Available data START

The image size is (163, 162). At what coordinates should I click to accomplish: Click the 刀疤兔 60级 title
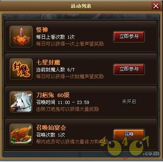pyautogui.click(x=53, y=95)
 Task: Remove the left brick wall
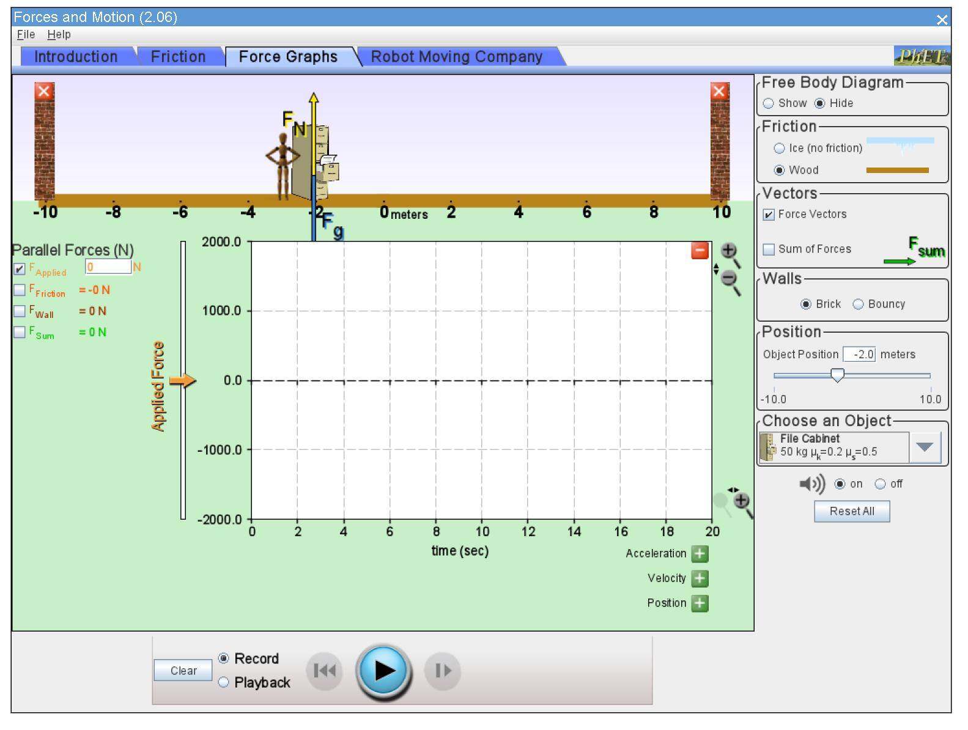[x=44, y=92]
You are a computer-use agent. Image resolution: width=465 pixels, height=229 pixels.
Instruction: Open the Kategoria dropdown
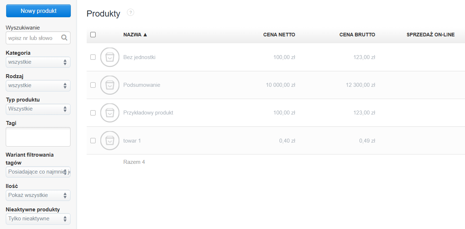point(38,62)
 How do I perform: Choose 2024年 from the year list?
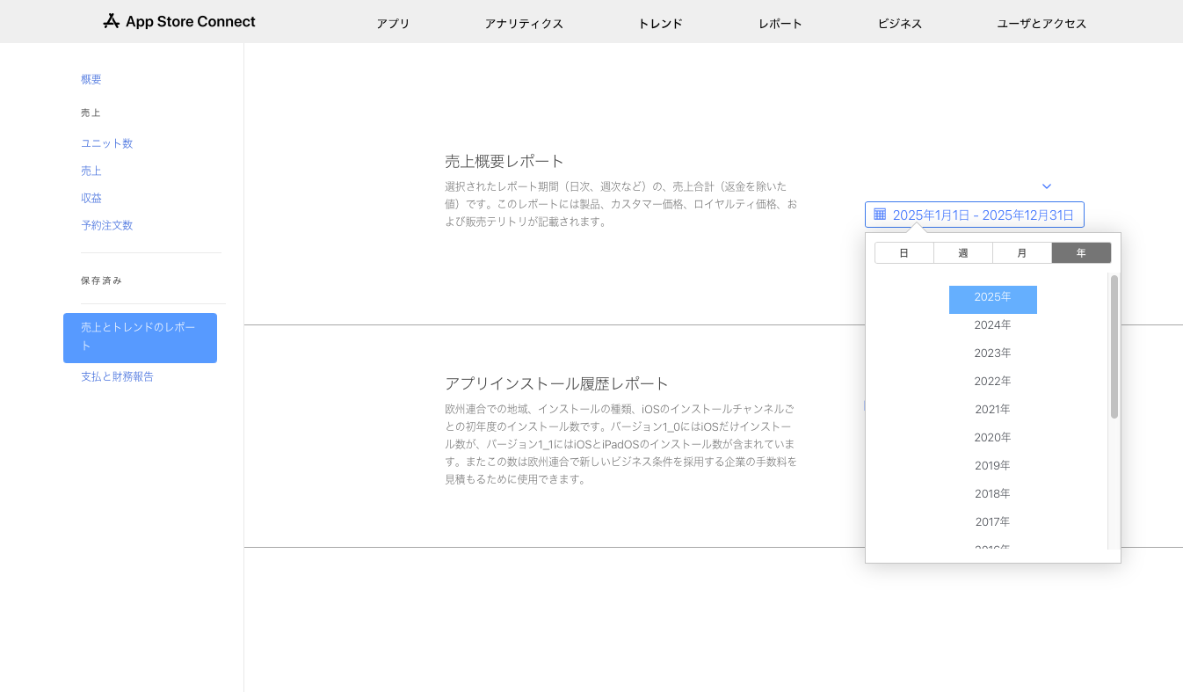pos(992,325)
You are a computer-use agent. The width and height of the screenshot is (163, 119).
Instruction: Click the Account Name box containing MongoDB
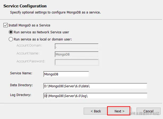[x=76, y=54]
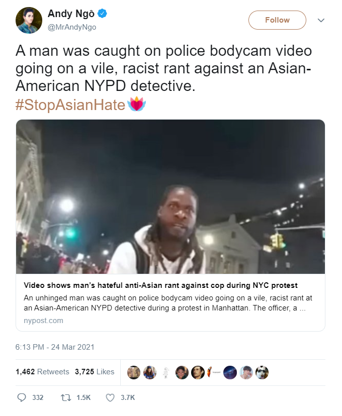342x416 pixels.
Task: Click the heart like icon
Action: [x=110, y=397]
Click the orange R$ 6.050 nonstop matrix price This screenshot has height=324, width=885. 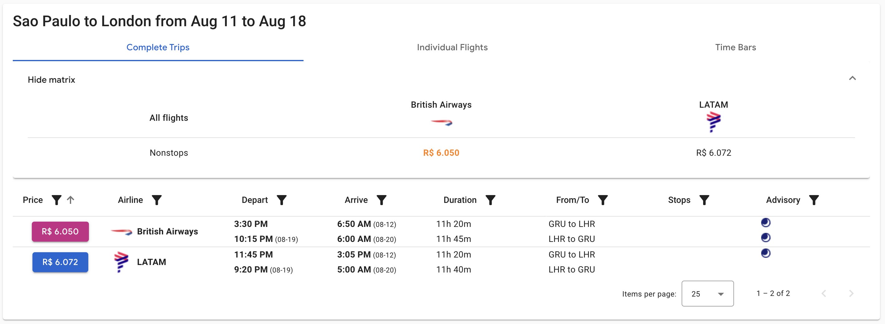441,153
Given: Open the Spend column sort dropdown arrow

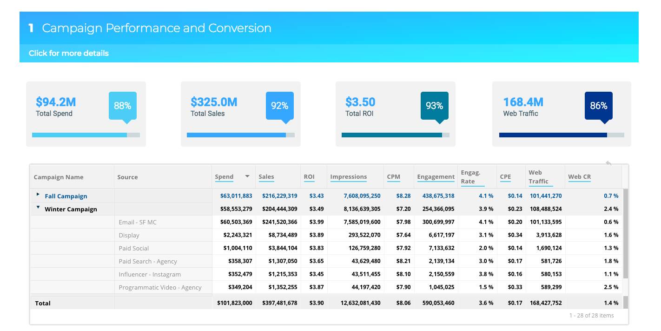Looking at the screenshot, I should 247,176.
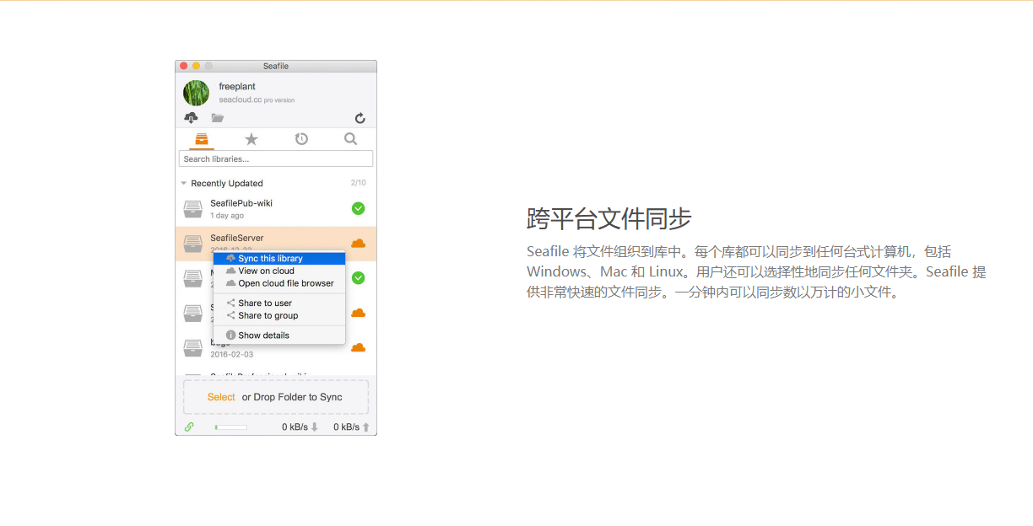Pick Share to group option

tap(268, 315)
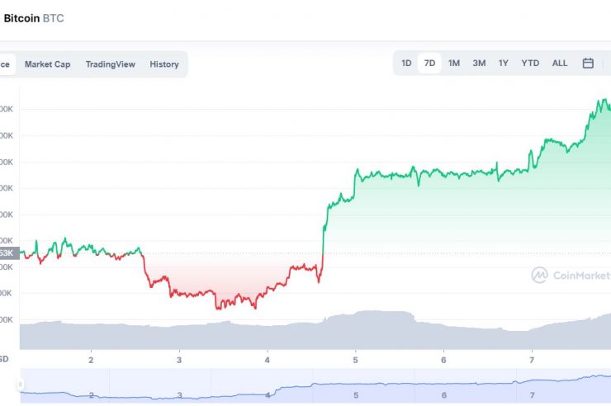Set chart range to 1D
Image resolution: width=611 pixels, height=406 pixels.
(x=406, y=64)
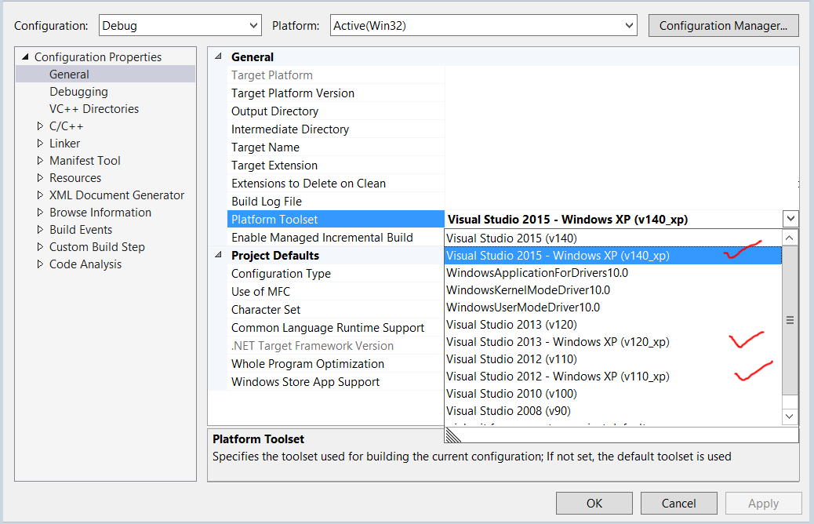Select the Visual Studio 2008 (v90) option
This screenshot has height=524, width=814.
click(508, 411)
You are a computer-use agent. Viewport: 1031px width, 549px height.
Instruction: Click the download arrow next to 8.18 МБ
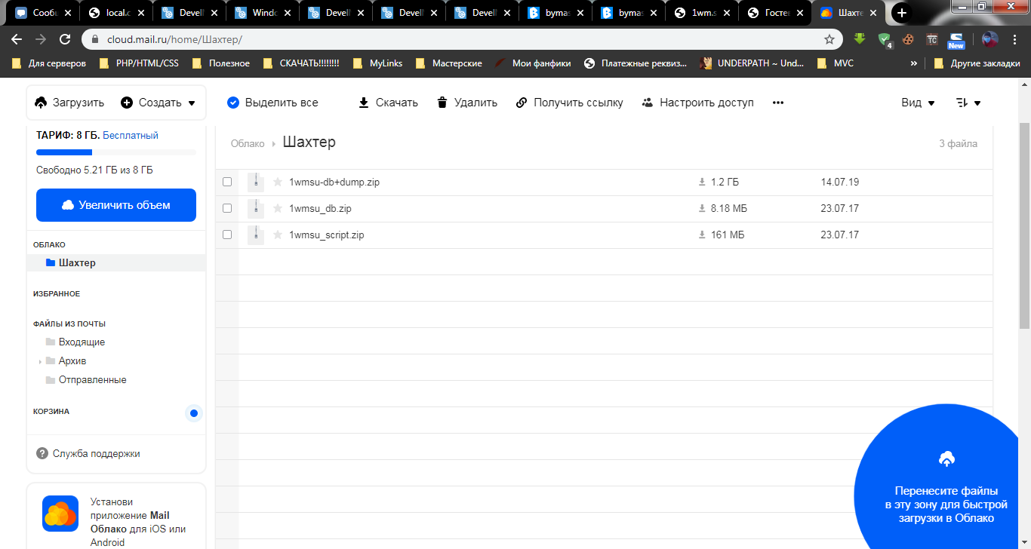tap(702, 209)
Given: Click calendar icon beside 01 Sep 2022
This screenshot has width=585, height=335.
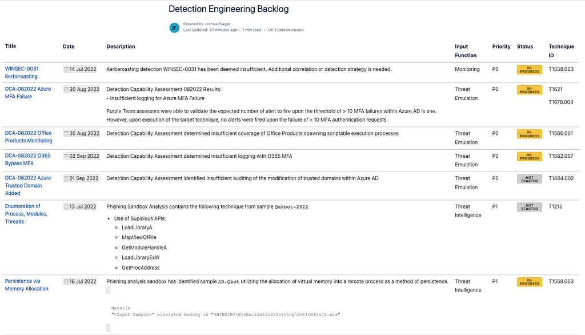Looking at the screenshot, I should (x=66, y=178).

Available data END

Try it >>
These lines alone form the answer: the one containing "You are a computer-use agent. Viewport: 1031px" and every line after it through the end of the material, exactly as written, pictures left out.

Answer >>
You are a computer-use agent. Viewport: 1031px width, 549px height.
Instruction: Click the download arrow next to 8.18 МБ
tap(702, 209)
Given: Click calendar icon beside 01 Sep 2022
This screenshot has width=585, height=335.
Looking at the screenshot, I should (x=66, y=178).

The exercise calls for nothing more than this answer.